▸ EXERCICE COURT 1:
D'après l'article sur le rapatriement du corps d'Aysenur Eygi, dans quelle ville la seconde autopsie a-t-elle été pratiquée ?

▸ PASSAGE FOURNI:
◆ ◆ ◆ ◆
Le corps de la militante Aysenur Eygi en Turquie pour une seconde autopsie avant les obsèques

  • La dépouille de la jeune femme, convoyée depuis Tel Aviv via Bakou, a été saluée sur l'aéroport d'Istanbul par une garde d'honneur de l'armée
  • Elle a ensuite été acheminée à Izmir (ouest), la troisième ville du pays, où une nouvelle autopsie a été pratiquée avant de rejoindre la petite station balnéaire de Didim, sur la côte égéenne

ISTANBUL: Le corps de la militante américano-turque Aysenur Ezgi Eygi, tuée lors d'une manifestation en Cisjordanie occupée, a été accueilli vendredi avec les honneurs en Turquie, où une seconde autopsie a été pratiquée, avant son transfert vers le berceau familial de Didim (sud-ouest), où il sera inhumé samedi.

La dépouille de la jeune femme, convoyée depuis Tel Aviv via Bakou, a été saluée sur l'aéroport d'Istanbul par une garde d'honneur de l'armée, réservée aux martyrs, lors d'une brève cérémonie présidée par le gouverneur de la métropole et des représentants du parti AKP (islamo-conservateur) au pouvoir, selon le compte X du gouvernorat.

Elle a ensuite été acheminée à Izmir (ouest), la troisième ville du pays, où une nouvelle autopsie a été pratiquée avant de rejoindre la petite station balnéaire de Didim, sur la côte égéenne.

Les résultats de ce nouvel examen, après celui pratiqué par trois médecins palestiniens, "constitueront une preuve que nous utiliserons", a indiqué le ministre de la Justice Yilmaz Tunç.
◆ ◆ ◆ ◆
▸ ENTRÉES EXTRAITES:
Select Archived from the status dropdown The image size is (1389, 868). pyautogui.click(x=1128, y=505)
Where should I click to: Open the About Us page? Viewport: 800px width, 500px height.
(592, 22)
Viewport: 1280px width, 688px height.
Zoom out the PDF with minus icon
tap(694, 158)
◆ ◆ ◆ ◆
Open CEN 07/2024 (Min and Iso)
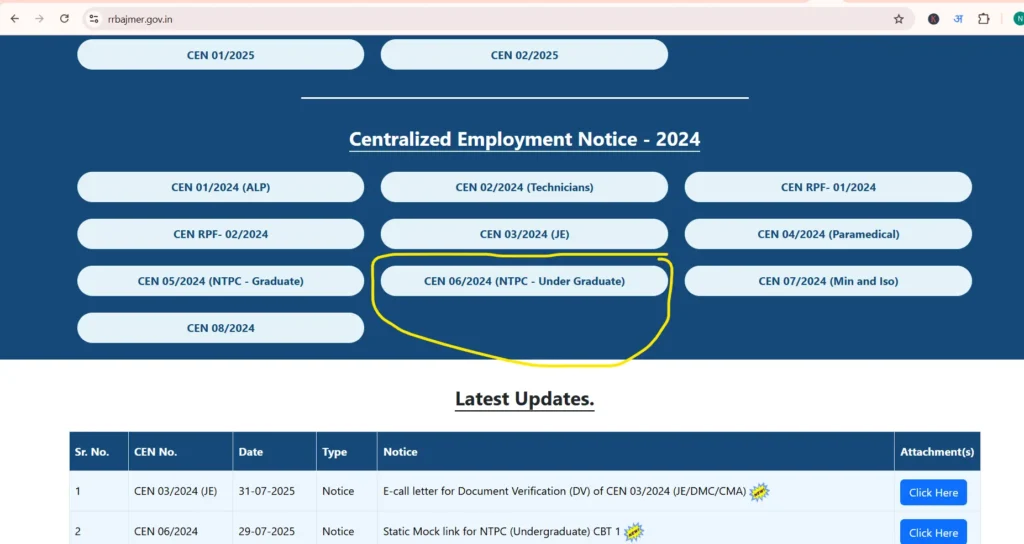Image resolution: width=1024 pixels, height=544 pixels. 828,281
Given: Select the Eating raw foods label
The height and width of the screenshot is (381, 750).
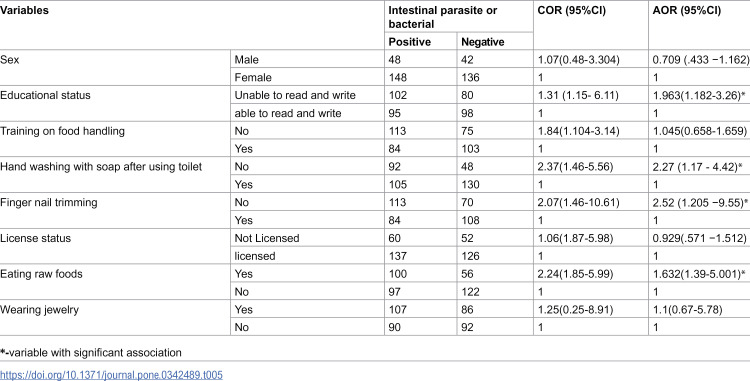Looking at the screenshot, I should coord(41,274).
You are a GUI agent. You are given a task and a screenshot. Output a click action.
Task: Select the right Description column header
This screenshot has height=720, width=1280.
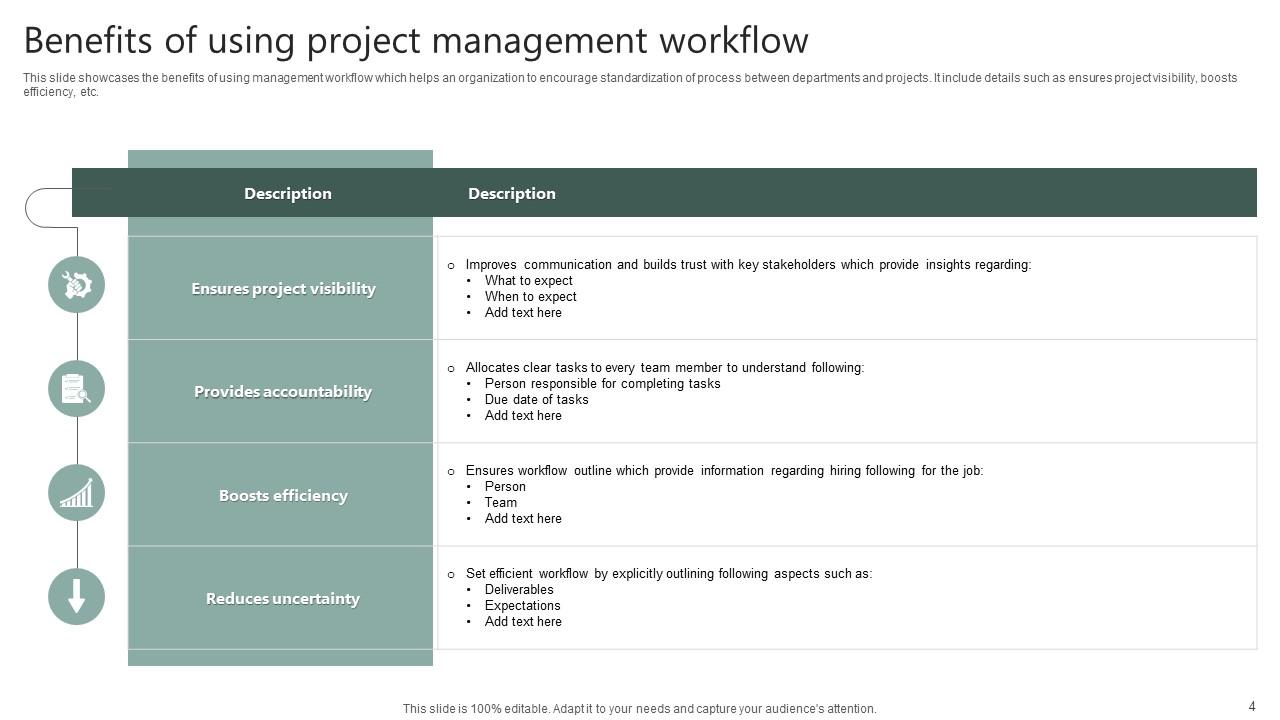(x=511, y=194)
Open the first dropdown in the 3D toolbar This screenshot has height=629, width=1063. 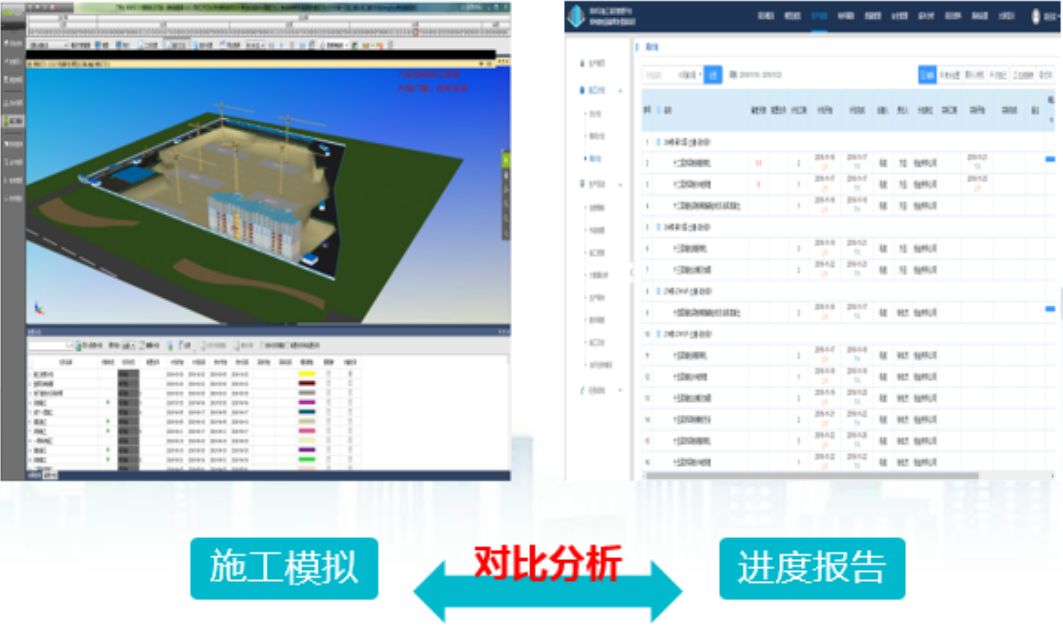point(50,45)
◆ ◆ ◆ ◆
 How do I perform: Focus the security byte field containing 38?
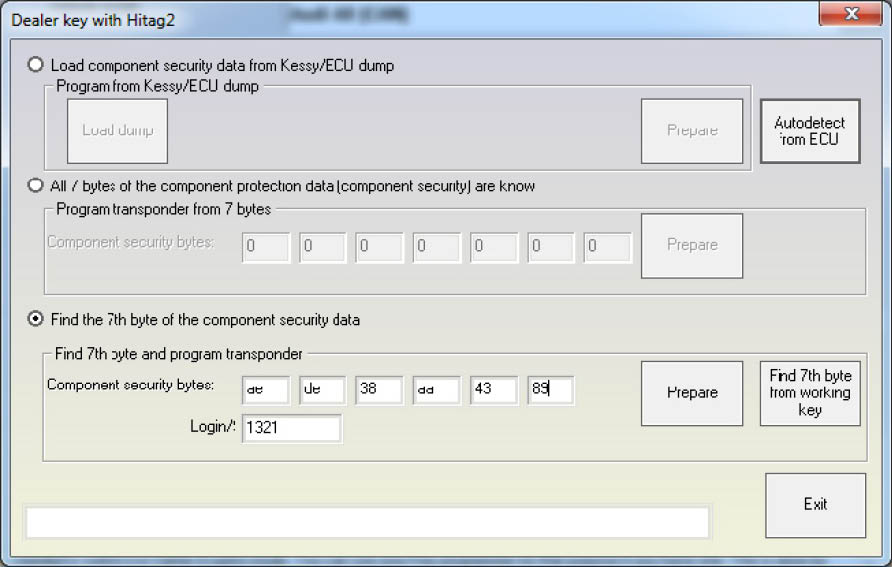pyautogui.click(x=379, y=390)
◆ ◆ ◆ ◆
▸ EXERCICE COURT 2:
Recopiez, dans les enregistrements, tout ce qui va de la ligne contenant "Select Archived from" jusqu'à la ligne contenant "tap(694, 158)", ces deux lignes comprises.

▸ BONNE RÉPONSE 1:
À Izmir.

▸ BONNE RÉPONSE 2:
Select Archived from the status dropdown The image size is (1389, 868). pyautogui.click(x=1128, y=505)
Where should I click to: Open the About Us page? Viewport: 800px width, 500px height.
(592, 22)
Viewport: 1280px width, 688px height.
Zoom out the PDF with minus icon
tap(694, 158)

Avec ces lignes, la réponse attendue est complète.